» Task objective
Check every line below for the word "pixels" and show those that hold it.

» Material for this task
◇ ◇ ◇ ◇ ◇ ◇ ◇

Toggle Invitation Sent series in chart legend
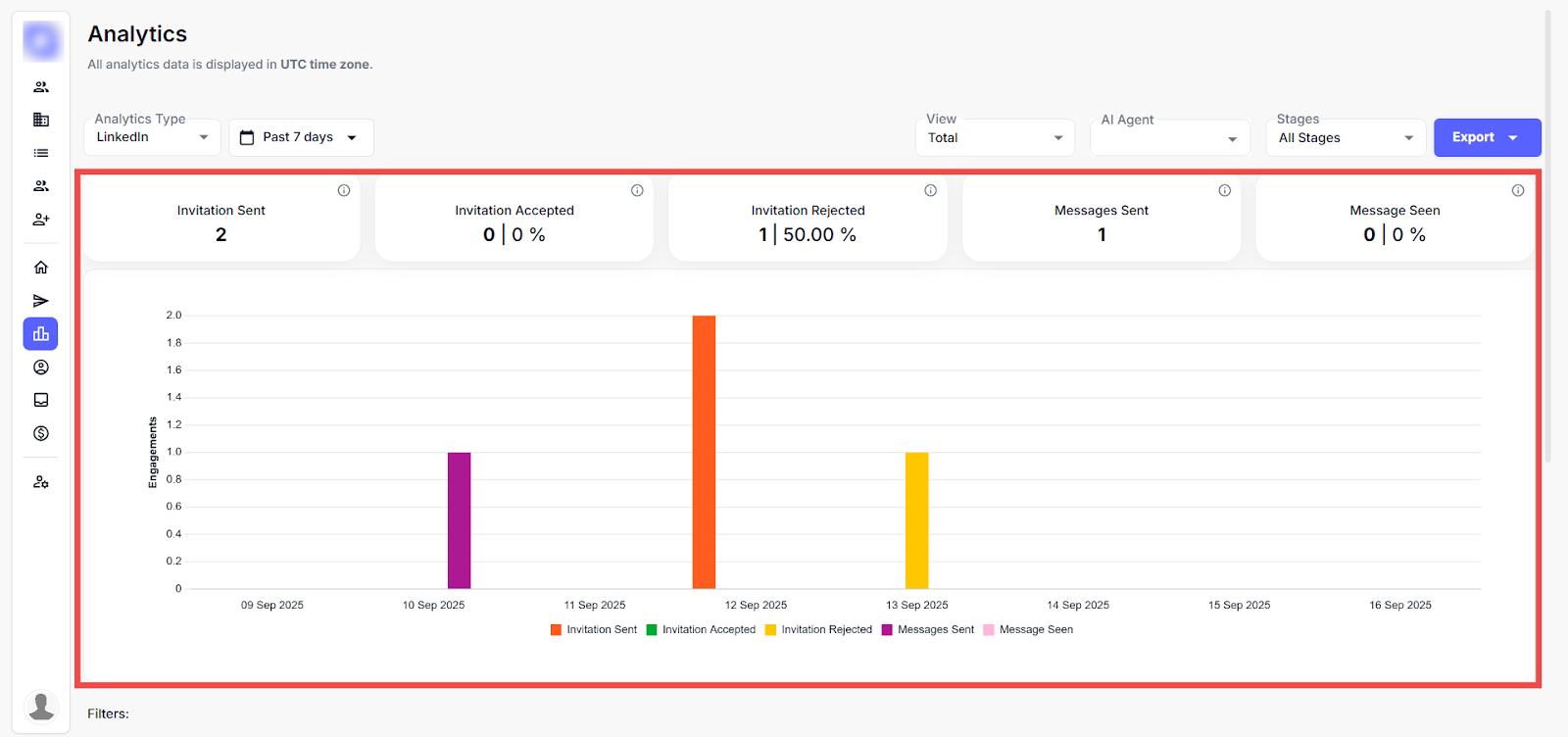The width and height of the screenshot is (1568, 737). pyautogui.click(x=594, y=630)
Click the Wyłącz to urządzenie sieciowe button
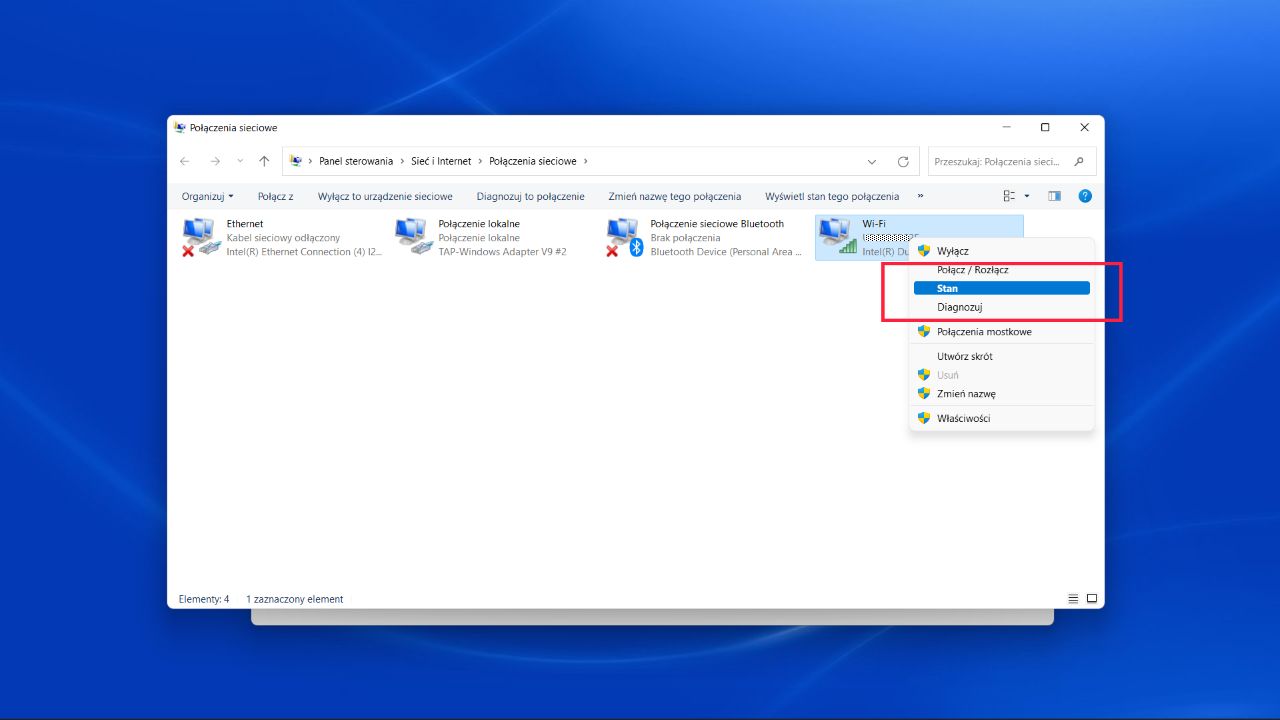This screenshot has width=1280, height=720. tap(385, 196)
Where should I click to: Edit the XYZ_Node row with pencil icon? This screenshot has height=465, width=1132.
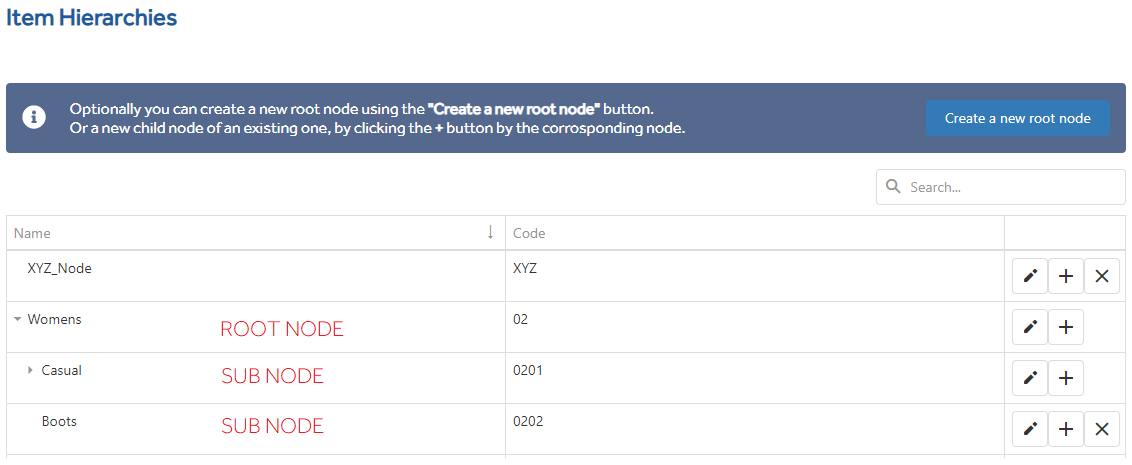pos(1030,277)
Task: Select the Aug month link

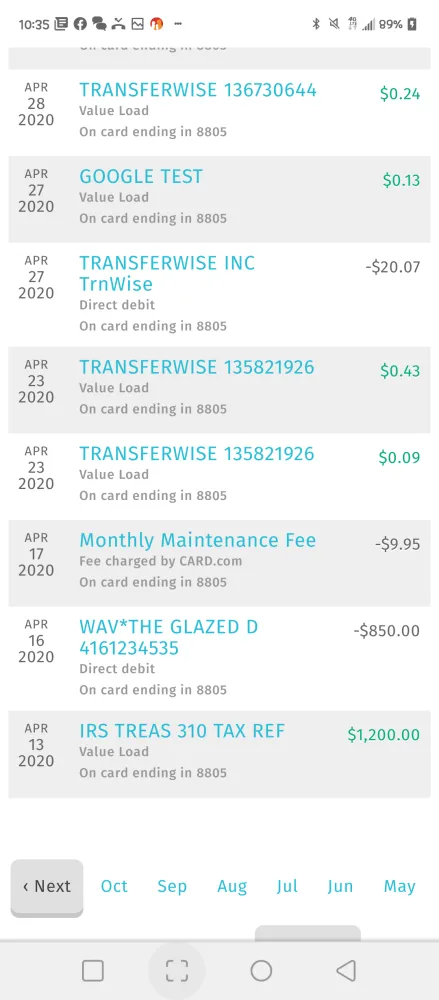Action: (x=232, y=886)
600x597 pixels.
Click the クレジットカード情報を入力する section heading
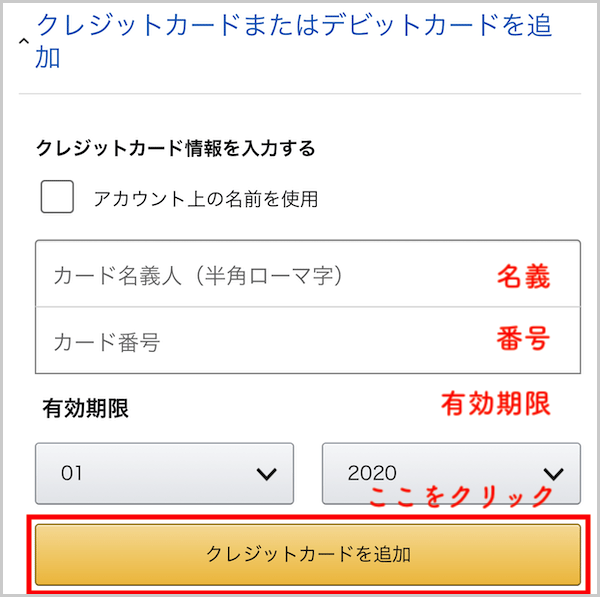(176, 149)
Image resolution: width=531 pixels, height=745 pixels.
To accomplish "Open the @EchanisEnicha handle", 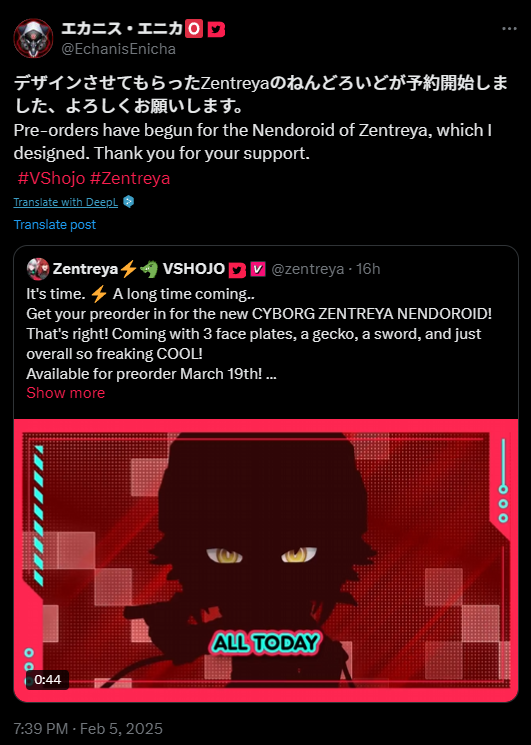I will 119,49.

◇ ◇ ◇ ◇ ◇ ◇ ◇

» Exercise result
600x597 pixels.
Image resolution: width=531 pixels, height=745 pixels.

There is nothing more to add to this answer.